▶ **Document passage**:
━━━━━━━━━━━━━━━━━━━━━━━━━━━━━━

By December of that year, his behavior was getting a bit peculiar. I was hyper-worried and in January we had two doctor appointments and two CT scans which indicated absence of disease. I couldn’t believe it. Michael was behaving oddly and changing perceptibly. After 45 years together, there are the things you just know. After a scary night less than 4 days after receiving a clean scan, I called the oncologist the following morning to say I was going to get Michael into the ER for a brain MRI, the one test he’d never had. The doctor said that those were hard to get in emergency rooms but I was absolutely determined. I used all the trust between us that we’d built over the years to get Michael to go with me to the hospital. He was wary and resistant but he believed in me. By the end of the day, we had test results which showed a brain cancer presentation that could only be likened to meningitis. His brain was filled with a sludgy cancer that infiltrated the ventricles but was undetectable by CAT scans.

━━━━━━━━━━━━━━━━━━━━━━━━━━━━━━

▶ **Study material**:
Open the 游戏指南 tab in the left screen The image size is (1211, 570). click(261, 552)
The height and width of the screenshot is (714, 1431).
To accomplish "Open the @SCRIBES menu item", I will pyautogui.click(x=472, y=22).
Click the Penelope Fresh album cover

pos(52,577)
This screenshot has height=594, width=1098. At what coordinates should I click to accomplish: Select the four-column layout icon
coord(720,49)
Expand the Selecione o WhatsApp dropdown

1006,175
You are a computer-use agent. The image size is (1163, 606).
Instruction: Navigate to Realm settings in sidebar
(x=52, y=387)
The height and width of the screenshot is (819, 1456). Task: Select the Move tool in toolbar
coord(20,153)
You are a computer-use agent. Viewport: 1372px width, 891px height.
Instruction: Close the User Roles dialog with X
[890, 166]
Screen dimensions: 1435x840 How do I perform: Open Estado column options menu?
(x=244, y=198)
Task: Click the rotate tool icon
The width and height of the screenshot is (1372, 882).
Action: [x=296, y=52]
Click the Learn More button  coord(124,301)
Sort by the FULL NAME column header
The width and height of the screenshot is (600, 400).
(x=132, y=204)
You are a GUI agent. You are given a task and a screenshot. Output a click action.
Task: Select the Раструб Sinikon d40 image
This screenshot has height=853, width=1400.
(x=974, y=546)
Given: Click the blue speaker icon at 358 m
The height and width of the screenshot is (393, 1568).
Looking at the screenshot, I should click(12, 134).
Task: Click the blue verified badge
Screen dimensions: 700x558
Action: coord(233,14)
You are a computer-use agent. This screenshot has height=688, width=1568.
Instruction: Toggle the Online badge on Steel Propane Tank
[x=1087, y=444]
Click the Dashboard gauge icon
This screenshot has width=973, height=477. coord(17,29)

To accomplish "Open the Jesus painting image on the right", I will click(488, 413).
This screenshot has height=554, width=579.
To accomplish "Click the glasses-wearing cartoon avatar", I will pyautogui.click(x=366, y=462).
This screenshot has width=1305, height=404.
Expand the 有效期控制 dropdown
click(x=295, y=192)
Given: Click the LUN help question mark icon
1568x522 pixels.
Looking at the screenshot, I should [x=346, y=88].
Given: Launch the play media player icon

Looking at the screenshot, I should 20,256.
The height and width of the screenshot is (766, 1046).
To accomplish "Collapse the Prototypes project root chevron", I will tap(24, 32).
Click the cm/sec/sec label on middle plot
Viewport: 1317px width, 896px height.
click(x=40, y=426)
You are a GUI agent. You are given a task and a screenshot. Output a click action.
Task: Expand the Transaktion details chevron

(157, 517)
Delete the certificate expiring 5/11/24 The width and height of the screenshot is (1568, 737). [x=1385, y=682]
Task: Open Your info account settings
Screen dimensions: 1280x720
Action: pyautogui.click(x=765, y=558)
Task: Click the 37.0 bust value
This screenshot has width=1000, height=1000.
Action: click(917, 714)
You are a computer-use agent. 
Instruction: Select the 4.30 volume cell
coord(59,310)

━━━━━━━━━━━━━━━━━━━━━━━━━━━━━━

▶ **Work to complete**:
[1] In the passage about Michael's illness, what test did the narrator insist on getting in the ER?
[2] Resume the passage about Michael's illness from the point where it stops.

▶ **Answers in order**:
[1] A brain MRI, the one test Michael had never had.

[2]
The doctors said he had central nervous system lymphoma. But I fought back because I knew it was Merkel cell which is what it had always been from his first biopsy to his last. Most people with that metastatic disease just didn’t live long enough for the medical professionals to see what it looked like in the brain. An average lifespan following his diagnosis was 4 weeks. Michael chose a combination of awful whole brain radiation and Keytruda and managed to survive for 17 weeks. After a long hospital stay of 32 days and nights together, we managed to get home. For years, we’d discussed how he wanted to die. First and foremost, he wanted to stay alive. But absent that option, he wanted to die as undiminished as possible, not wasted away to a shell. He also wanted to be in his home, not in a medical venue. He sadly wondered if he’d ever have another good day, one in which he could feel okay. His desires became my mission. With endless encouragement, prodding and the most ingenious protein shakes I could concoct, we stayed at home. One lovely April day, we managed to get across the street to our daughter’s home to spend the afternoon, to sit together with our grandchildren and then go back to our own house, content with that feeling of normalcy. Our son who was abroad working on a postdoc, managed to stop his work and get home so he could share the last days of Michael’s life. He died a year ago today, peacefully, quietly and unwillingly, with me beside him, holding his hand.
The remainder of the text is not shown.